Не знаю, как называлась та деревня, и ни разу ни у кого этого не спрашивал. Я был слишком занят вопросами ежедневного выживания. Мы не запоминали названий других городков и селений, через которые проходили. Сложно точно восстановить в памяти и путь, по которому шли. Помню только, что голод заставил нас снова вернуться в Маттру Джонг. Да, это было рискованно, но голод заглушил голос разума.
Стояло лето, трава на солнце пожухла. Желтоватые поля обрамляло веселое зеленое море леса.
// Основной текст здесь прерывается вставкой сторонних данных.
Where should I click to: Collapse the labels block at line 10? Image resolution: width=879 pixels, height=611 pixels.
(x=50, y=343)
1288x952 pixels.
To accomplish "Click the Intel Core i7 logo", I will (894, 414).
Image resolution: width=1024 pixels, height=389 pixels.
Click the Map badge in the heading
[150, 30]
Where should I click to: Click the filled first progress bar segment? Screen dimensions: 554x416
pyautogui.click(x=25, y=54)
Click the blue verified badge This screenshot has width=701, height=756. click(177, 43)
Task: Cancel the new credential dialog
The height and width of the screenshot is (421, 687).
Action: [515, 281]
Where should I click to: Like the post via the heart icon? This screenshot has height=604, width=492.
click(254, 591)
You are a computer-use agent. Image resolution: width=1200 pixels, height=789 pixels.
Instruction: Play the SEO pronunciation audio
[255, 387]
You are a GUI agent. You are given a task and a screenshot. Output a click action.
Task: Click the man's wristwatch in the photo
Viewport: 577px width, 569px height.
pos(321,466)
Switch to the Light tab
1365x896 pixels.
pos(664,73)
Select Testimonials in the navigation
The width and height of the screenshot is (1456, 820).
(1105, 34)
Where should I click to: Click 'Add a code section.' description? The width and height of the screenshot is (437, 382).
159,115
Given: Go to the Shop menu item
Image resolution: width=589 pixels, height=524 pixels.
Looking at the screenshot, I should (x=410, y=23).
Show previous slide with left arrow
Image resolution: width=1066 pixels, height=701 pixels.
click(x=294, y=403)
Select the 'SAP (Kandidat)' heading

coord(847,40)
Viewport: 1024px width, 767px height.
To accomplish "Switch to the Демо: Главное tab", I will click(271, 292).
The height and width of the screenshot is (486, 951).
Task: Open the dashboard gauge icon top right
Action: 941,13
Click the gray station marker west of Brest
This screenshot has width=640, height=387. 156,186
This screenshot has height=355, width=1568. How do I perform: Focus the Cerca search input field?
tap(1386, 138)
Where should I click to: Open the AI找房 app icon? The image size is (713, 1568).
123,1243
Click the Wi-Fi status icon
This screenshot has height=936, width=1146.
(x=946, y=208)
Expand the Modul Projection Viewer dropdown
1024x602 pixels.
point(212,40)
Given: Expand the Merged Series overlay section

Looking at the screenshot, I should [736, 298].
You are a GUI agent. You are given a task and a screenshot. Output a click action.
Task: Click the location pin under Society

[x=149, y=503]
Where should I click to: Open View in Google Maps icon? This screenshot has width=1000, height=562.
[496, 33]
По одному из таких полей мы шагали плотной группкой, сняв рубашки. Кое-кто из моих друзей накинул их на плечи или на головы, чтобы не пекло солнце. Вдруг прямо перед нами из высокой травы вынырнули трое вооруженных людей. Это были молодые ребята не старше двадцати лет. Три автомата были направлены в грудь Гибриллы, шедшего впереди. Один из боевиков медленно приставил холодный ствол к подбородку моего друга и со смехом обратился к своим спутникам: «Смотрите, он испугался, как мокрая обезьяна». Два других повстанца прошли мимо меня. Я старался не смотреть им в глаза и потупился. Но тут парень с автоматом движением зачехленного штыка заставил меня поднять голову. Внимательно глядя на меня, он вынул штык из ножен и насадил на ствол автомата. Меня всего трясло, даже губы дрожали. Он холодно усмехнулся. Боевики препроводили нас в ближайшую деревню, которую мы недавно миновали. Один из наших конвойных был одет в майку цвета хаки и джинсы; его голова была повязана красной тряпкой. Двое других красовались в джинсовых куртках и штанах. На ногах – совсем новые кроссовки «Адидас», а на макушках лихо сидели развернутые козырьками назад бейсболки. У каждого на запястьях обеих рук поблескивало по нескольку дорогих часов. Это была добыча, отнятая силой у жертв или вынесенная из разграбленных домов и магазинов.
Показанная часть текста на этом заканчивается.